To do:
Check each line of the data, and copy those where "agent" appears.

[[ Given information open ]]

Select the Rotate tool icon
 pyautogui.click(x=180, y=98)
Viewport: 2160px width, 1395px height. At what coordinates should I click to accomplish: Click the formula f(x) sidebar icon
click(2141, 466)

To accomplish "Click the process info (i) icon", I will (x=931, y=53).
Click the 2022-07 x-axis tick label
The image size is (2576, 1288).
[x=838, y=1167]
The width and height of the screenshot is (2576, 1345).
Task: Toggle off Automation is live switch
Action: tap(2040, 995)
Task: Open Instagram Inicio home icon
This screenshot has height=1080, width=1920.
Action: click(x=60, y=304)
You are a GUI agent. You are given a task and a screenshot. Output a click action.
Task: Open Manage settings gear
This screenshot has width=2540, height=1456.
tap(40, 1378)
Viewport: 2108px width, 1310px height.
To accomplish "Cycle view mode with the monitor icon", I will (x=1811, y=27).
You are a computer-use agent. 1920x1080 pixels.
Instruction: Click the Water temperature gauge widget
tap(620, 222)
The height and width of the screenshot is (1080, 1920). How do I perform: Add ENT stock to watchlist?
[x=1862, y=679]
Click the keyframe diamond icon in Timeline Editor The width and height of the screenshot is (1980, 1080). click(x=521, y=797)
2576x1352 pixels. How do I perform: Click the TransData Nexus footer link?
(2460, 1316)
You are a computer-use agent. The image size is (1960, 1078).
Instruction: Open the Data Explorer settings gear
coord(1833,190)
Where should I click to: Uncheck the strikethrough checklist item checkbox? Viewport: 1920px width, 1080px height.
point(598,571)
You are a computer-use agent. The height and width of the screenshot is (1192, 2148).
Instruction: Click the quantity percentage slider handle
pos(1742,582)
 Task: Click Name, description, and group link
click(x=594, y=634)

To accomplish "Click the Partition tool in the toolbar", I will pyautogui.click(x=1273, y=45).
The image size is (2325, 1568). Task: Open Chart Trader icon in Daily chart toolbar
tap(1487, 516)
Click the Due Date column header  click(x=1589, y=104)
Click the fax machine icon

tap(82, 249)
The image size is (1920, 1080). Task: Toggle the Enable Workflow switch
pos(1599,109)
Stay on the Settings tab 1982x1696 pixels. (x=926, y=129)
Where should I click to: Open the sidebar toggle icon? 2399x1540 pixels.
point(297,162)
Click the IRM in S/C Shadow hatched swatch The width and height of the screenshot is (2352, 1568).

[[ Given information closed ]]

Solution:
You are a GUI agent. You are given a task and a screenshot. Output a click action.
You are a computer-use agent. 1920x1080 pixels.
You are a computer-use agent. The image size is (1960, 1078).
You are a computer-use agent. The height and width of the screenshot is (1192, 2148).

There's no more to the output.